Families with two breast cancers before the age of 50 years showed increased risk of early onset pancreatic, prostate and ovarian cancers; families with ovarian and breast cancers presented increased incidences for ovarian and ocular cancers; families with two breast cancers, at least one of them under the age of 50 years, showed increased risks of prostate and primary liver cancers. Stomach cancer before age 70 years was twice as frequent in families with breast and ovarian cancers as in the general population. BRCA1/2 mutations probably explain most of the aggregation of ovarian cancer in families with male breast cancer, and in families with at least two breast cancers diagnosed before age 50 years.

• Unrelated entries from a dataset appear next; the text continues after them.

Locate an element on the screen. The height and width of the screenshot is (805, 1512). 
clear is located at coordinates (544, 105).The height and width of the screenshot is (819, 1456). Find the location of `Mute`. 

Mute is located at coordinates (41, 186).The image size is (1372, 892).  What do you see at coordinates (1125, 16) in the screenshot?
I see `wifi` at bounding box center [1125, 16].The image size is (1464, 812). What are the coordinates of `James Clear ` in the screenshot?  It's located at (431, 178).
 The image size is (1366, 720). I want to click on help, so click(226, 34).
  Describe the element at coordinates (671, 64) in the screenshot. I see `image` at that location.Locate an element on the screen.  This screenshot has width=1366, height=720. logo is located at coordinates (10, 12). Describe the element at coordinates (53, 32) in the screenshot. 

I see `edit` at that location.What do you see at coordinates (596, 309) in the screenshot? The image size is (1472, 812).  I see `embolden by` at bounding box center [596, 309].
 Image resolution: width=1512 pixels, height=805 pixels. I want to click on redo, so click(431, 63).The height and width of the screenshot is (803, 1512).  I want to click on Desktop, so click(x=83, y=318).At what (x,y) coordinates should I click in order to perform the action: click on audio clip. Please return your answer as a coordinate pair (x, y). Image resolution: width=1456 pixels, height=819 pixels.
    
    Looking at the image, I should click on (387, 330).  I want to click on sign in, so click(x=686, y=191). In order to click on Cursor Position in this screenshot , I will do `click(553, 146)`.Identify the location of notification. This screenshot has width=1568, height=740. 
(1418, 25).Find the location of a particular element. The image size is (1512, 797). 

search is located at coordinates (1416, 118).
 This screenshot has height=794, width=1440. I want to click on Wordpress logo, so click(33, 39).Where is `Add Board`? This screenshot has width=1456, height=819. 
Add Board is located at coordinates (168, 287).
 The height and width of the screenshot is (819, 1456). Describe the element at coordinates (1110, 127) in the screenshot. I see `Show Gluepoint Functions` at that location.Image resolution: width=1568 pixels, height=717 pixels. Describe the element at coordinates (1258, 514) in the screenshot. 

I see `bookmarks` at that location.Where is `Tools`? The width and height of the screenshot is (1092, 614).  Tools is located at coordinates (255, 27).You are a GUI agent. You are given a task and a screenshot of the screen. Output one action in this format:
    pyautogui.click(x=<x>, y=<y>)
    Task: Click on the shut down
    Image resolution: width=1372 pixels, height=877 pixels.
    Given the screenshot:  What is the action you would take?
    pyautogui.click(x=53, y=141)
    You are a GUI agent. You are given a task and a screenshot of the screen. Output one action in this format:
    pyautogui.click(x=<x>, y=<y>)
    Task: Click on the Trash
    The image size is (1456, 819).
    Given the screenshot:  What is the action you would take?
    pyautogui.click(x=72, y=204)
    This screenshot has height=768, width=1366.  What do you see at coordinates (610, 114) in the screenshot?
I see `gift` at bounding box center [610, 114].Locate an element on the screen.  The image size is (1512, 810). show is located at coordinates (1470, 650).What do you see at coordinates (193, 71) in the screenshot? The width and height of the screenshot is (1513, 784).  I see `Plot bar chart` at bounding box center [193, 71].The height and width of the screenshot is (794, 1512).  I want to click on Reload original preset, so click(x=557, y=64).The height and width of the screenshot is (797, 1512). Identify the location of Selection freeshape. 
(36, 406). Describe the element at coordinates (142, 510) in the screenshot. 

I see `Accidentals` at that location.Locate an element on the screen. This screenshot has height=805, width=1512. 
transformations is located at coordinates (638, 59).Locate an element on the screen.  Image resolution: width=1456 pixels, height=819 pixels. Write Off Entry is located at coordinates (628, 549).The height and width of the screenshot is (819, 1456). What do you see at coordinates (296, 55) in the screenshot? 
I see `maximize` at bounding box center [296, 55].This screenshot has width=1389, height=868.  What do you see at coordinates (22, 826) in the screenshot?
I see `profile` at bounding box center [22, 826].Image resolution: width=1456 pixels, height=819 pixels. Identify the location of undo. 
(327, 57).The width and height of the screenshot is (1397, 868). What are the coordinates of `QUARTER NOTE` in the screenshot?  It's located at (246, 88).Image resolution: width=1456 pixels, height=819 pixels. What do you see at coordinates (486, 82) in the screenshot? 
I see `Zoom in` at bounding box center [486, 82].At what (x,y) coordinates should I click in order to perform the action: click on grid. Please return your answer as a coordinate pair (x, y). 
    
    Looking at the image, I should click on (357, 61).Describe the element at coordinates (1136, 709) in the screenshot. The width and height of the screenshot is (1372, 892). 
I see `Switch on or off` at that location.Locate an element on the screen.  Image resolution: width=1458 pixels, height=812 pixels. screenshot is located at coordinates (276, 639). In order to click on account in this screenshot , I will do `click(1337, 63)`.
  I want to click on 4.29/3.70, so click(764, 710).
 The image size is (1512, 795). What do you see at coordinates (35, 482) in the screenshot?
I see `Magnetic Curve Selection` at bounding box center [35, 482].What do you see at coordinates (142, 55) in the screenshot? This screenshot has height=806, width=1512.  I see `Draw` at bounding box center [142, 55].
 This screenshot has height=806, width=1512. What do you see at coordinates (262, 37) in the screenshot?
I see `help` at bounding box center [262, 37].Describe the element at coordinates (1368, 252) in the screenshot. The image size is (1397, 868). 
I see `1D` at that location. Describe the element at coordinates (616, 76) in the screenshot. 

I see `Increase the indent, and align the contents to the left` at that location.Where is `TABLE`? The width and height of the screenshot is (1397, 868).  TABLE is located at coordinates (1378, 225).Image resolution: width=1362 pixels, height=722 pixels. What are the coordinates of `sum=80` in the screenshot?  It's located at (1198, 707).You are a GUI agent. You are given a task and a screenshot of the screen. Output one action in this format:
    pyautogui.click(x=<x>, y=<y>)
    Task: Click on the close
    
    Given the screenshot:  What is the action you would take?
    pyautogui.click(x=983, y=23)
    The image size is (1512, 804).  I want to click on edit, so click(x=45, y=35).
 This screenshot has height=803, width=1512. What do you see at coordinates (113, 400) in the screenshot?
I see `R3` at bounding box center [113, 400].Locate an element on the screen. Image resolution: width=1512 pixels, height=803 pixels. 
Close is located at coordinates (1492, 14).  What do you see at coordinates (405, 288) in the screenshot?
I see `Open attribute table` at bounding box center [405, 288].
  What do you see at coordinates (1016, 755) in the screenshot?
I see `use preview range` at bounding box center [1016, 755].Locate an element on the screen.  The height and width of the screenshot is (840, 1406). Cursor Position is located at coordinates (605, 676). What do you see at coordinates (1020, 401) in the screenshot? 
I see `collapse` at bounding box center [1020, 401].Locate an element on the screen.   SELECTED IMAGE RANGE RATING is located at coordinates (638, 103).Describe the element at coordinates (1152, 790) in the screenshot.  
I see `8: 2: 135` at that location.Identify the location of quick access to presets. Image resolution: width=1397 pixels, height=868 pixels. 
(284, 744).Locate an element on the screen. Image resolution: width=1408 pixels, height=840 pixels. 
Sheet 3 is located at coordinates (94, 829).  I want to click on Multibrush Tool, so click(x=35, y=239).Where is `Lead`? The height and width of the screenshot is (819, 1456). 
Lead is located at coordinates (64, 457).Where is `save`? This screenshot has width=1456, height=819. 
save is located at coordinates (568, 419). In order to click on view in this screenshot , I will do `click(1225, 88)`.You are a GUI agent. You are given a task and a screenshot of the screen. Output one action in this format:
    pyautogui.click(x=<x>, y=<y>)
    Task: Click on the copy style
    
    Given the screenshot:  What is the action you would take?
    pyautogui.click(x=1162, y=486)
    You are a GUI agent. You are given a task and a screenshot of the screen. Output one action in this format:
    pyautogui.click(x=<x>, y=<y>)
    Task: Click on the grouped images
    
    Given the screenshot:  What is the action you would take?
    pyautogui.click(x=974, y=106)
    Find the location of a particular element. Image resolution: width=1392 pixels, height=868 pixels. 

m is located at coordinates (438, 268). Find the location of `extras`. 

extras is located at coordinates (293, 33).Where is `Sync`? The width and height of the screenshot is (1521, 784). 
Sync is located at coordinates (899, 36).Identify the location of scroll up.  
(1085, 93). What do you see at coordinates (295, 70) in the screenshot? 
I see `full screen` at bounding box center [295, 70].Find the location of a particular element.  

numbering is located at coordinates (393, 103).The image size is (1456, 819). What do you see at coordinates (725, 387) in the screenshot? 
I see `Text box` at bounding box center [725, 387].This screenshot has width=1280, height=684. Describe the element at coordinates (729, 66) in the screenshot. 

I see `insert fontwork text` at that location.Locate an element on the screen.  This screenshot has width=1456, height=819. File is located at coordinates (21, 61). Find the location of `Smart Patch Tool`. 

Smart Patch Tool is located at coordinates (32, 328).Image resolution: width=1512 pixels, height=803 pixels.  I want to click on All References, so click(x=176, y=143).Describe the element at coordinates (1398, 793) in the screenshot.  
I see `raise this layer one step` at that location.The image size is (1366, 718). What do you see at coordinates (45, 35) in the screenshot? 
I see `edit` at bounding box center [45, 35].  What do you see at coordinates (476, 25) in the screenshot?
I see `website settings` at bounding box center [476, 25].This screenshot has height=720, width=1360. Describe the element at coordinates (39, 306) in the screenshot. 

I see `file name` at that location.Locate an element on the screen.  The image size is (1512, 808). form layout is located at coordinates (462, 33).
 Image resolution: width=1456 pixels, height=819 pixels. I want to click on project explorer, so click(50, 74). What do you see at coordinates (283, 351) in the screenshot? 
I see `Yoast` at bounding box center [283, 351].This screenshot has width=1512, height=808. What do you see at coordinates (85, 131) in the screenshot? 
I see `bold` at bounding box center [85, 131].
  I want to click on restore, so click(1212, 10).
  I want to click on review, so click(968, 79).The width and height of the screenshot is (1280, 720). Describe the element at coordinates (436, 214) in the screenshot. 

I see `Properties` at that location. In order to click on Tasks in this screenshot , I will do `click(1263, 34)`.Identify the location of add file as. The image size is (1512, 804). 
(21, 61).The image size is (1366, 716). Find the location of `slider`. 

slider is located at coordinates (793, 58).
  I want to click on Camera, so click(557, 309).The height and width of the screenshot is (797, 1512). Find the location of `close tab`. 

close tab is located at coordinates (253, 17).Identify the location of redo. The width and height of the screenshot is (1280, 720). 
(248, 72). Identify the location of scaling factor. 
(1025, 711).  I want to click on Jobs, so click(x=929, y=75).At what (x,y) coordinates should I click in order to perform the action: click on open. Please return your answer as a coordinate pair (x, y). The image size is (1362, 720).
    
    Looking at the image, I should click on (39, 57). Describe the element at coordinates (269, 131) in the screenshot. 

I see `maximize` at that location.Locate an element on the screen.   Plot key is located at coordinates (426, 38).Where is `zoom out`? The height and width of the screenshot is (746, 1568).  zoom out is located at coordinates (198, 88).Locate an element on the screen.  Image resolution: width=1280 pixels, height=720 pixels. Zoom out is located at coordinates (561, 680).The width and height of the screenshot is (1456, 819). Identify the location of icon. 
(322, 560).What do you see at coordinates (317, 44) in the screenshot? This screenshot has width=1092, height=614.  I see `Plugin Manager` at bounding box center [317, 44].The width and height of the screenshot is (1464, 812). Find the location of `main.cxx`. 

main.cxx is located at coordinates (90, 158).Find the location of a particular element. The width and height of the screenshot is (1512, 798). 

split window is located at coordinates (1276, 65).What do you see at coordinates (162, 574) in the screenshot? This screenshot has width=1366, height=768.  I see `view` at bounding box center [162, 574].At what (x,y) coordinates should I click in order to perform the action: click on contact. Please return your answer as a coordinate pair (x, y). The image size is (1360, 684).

The association of BRCA1/2 mutations with ovarian, pancreatic, prostate and stomach cancers was confirmed at a population level. However, the clustering of early pancreatic cancer in families with two breast cancers under age 50 years, the aggregation of ovarian cancer in families with breast and ovarian cancers, and the increased incidence of early onset prostate cancer in families with male breast cancer seem to be due to other effects unrelated to BRCA1/2 mutations.
关于符合BRCA1/2突变检测条件的家族中癌症风险的基于人群的数据,可能有助于就BRCA1/2突变与乳腺以外部位癌症的关联达成共识,并可能揭示这些家族中癌症家族聚集性的新的、与BRCA1/2无关的组成部分。
瑞典家族癌症数据库中至少有三代人的家族(n = 944,723)根据德国遗传性乳腺癌和卵巢癌联盟提出的标准进行分类。将分类后的家族中的癌症发病率与一般人群的发病率进行比较。将符合BRCA1/2突变检测条件的家族中患癌个体的百分比与文献中的数据进行比较,以估计与BRCA1/2突变相关的恶性肿瘤比例。
有两名50岁前患乳腺癌的家族,其患早期胰腺癌、前列腺癌和卵巢癌的风险增加;有卵巢癌和乳腺癌的家族,其患卵巢癌和眼癌的发病率增加;有两名乳腺癌患者(其中至少一名在50岁以下)的家族,其患前列腺癌和原发性肝癌的风险增加。70岁前患胃癌的情况在有乳腺癌和卵巢癌的家族中是一般人群的两倍。BRCA1/2突变可能解释了男性乳腺癌家族以及至少有两名50岁前被诊断为乳腺癌的家族中卵巢癌聚集的大部分原因。
在人群水平上证实了BRCA1/2突变与卵巢癌、胰腺癌、前列腺癌和胃癌之间的关联。然而,50岁以下有两名乳腺癌患者的家族中早期胰腺癌的聚集、有乳腺癌和卵巢癌的家族中卵巢癌的聚集,以及男性乳腺癌家族中早期前列腺癌发病率的增加,似乎是由与BRCA1/2突变无关的其他因素导致的。